Just put a auto completion feature in a couple famous IDE's to enable this
happen, and see how many people use it without caring what, why and how of it.

Then one fine day there is situation that most of the programmers in the
market are trained to use it and if you have to run a project you to hire them
and let them to what they want. And then the technology adoption grows.
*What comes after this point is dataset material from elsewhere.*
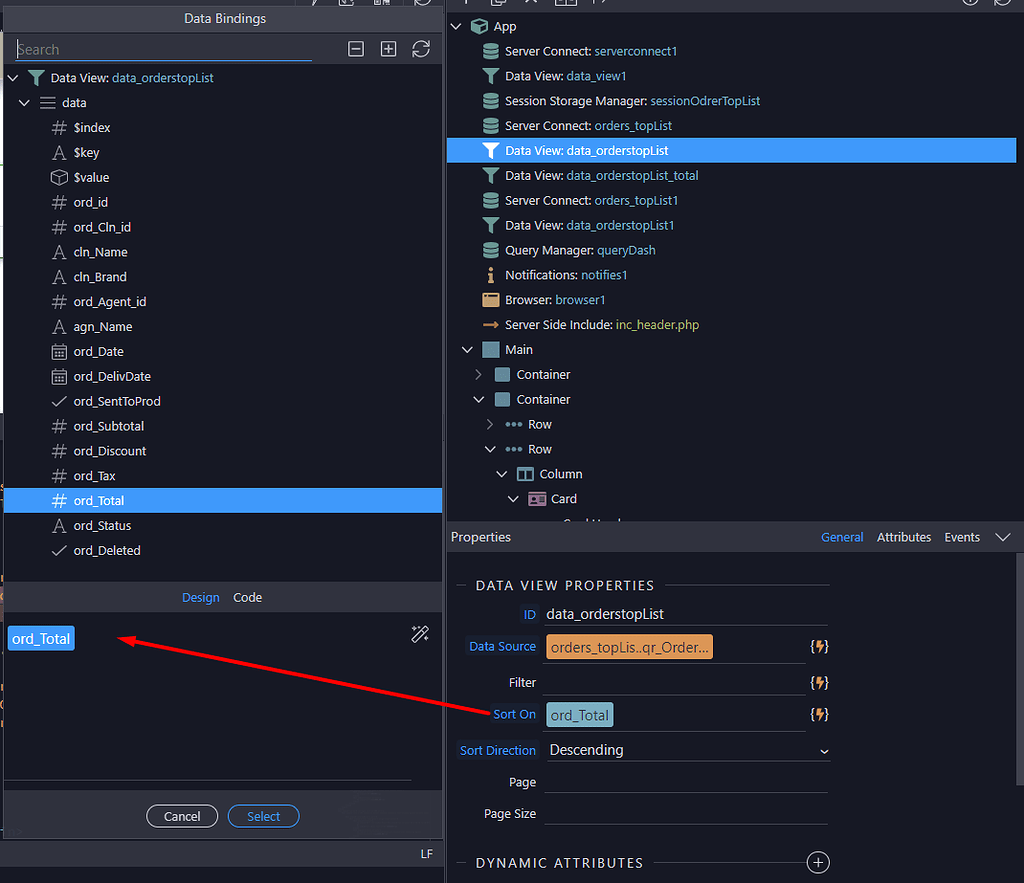Click the Cancel button

(182, 816)
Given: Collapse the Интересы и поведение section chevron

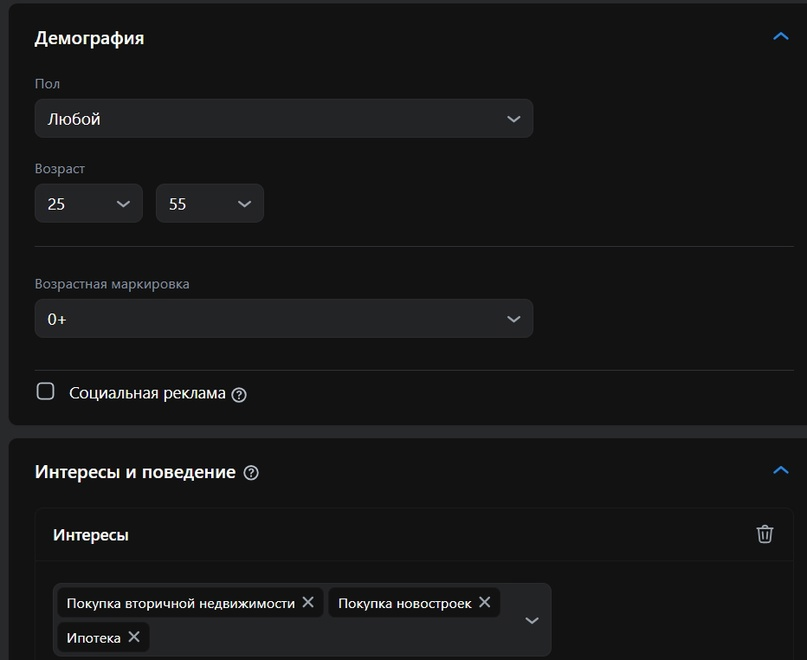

Its not OK just to remain silent. Proper criticism is needed often, it helps
things evolve in the right direction.

------
kamaal
Not only is XML shoe horned for purposes where it doesn't belong to, but also
people who know only XML tend to use it so badly that it brings bad name to
technologies associated with it.

I work for a project that has involvement in a lot of technologies like Java,
Perl, C and C++. Now the problem is somehow there is assumption that its
difficult and costly to hire good C/C++ programmers. So what is the path
taken? They tend to replace everything with Java. Now comes the actual issue,
its easy to hire programmers who know Java. They come in volumes. Just post a
hiring Ad, and thousands will land up at your doorstep next day. The actual
issue is how do you separate the good ones from the bad ones?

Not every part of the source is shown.